Document section:

'''

The Small Business Financing Landscape

Small business loans range from 6% to over 100% APR. Understanding each option helps you avoid costly mistakes and secure the right financing for your needs.

1. Term Loans: The Traditional Choice

Receive a lump sum upfront and repay over a fixed period with regular monthly payments. Think of it like a car loan for your business.

Short-Term Loans (3-18 months)

Interest Rates: 12-40% APR

Best for: Inventory purchases, cash flow gaps, or immediate opportunities

Typical use: Bridge short-term needs until revenue catches up

Medium-Term Loans (1-5 years)

Interest Rates: 8-25% APR

Best for: Equipment, renovations, or expansion projects

Typical use: Mid-size investments with clear ROI timeline

Long-Term Loans (5-25 years)

Interest Rates: 6-12% APR

Best for: Real estate, business acquisitions, major investments

Typical use: Large purchases matched to asset lifespan

Requirements Comparison

Traditional Banks: Need 720+ credit, 2+ years in business, comprehensive documentation. Best rates but hardest to qualify.

Online Lenders: Accept 600+ credit, 6-12 months in business, faster approval. Higher rates but easier qualification.

2. Lines of Credit: Flexible Working Capital

Draw funds as needed up to your credit limit. Pay interest only on what you use. As you repay, credit replenishes.

Unsecured Lines

  • Amount: $10K-$100K
  • Rates: 10-20% APR
  • Requirements: No collateral, higher rates, lower limits

Secured Lines

  • Amount: $100K-$1M+
  • Rates: Prime + 2-6%
  • Requirements: Requires collateral, lower rates, higher limits

Best Uses for Lines of Credit

  • Seasonal cash flow gaps
  • Ongoing working capital needs
  • Emergency expenses and repairs
  • Bridge 30-90 day invoice payment cycles

3. SBA Loans: The Gold Standard

Government-guaranteed loans with the lowest rates but longest approval times (30-90 days). Worth the wait for large amounts.

SBA 7(a) Loans

  • Maximum Amount: $5M
  • Terms: 10-25 years
  • Rates: Approximately 7-10%

Most flexible SBA program. Use for working capital, equipment, real estate, debt refinancing, or acquisitions.

SBA 504 Loans

  • Maximum Amount: $5.5M
  • Terms: 10-20 years
  • Down Payment: 10% only

Real estate and heavy equipment specialist. Unique structure: 50% bank, 40% CDC, 10% your investment.

'''

Supplied data:
'''

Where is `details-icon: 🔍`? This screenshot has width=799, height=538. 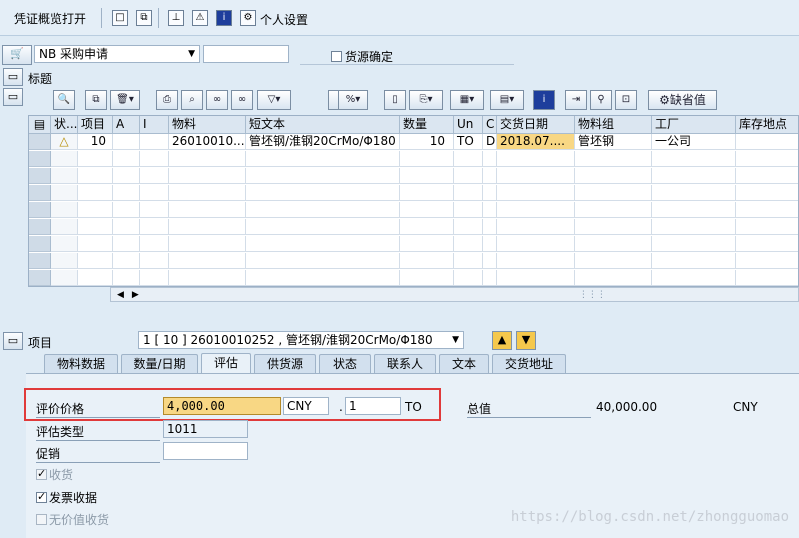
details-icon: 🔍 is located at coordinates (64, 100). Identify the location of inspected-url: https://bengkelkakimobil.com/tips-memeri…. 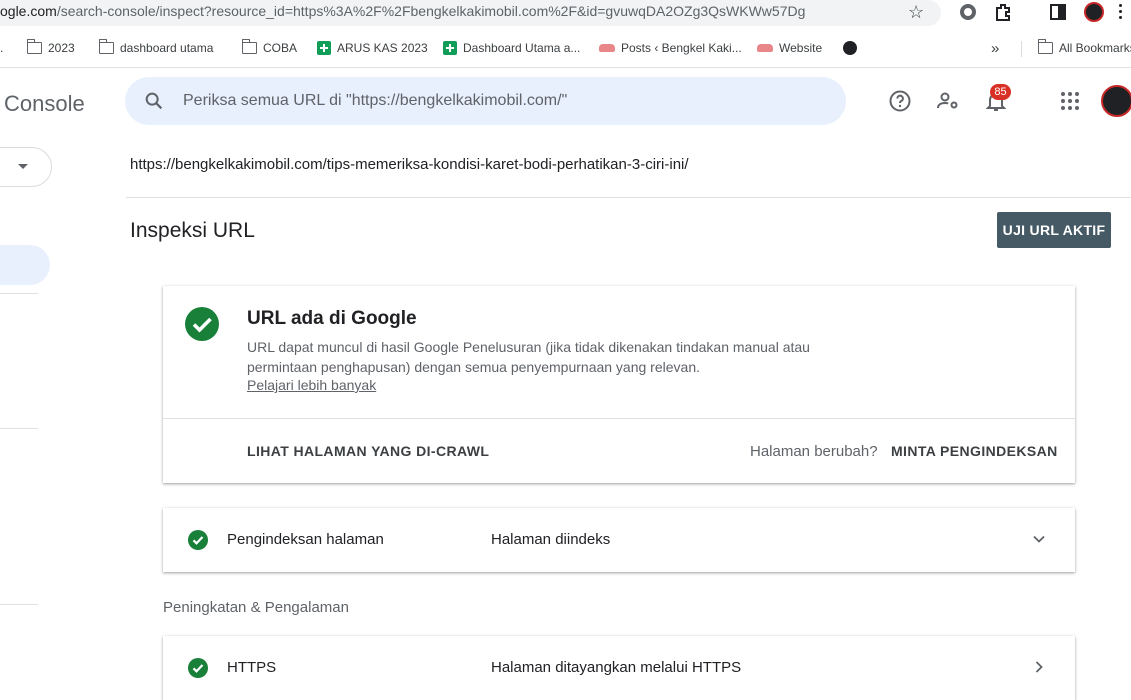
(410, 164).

'''
'''

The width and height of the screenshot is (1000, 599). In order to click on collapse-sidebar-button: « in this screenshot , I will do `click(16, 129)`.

'''

Action item: Please return the part of the small business financing text that opens with the words containing "Short-Term Loans (3-18" and closes with "Loans (1-5 years)", copied word for word. The entries have no role in this work.

Solution for this task:
Short-Term Loans (3-18 months)

Interest Rates: 12-40% APR

Best for: Inventory purchases, cash flow gaps, or immediate opportunities

Typical use: Bridge short-term needs until revenue catches up

Medium-Term Loans (1-5 years)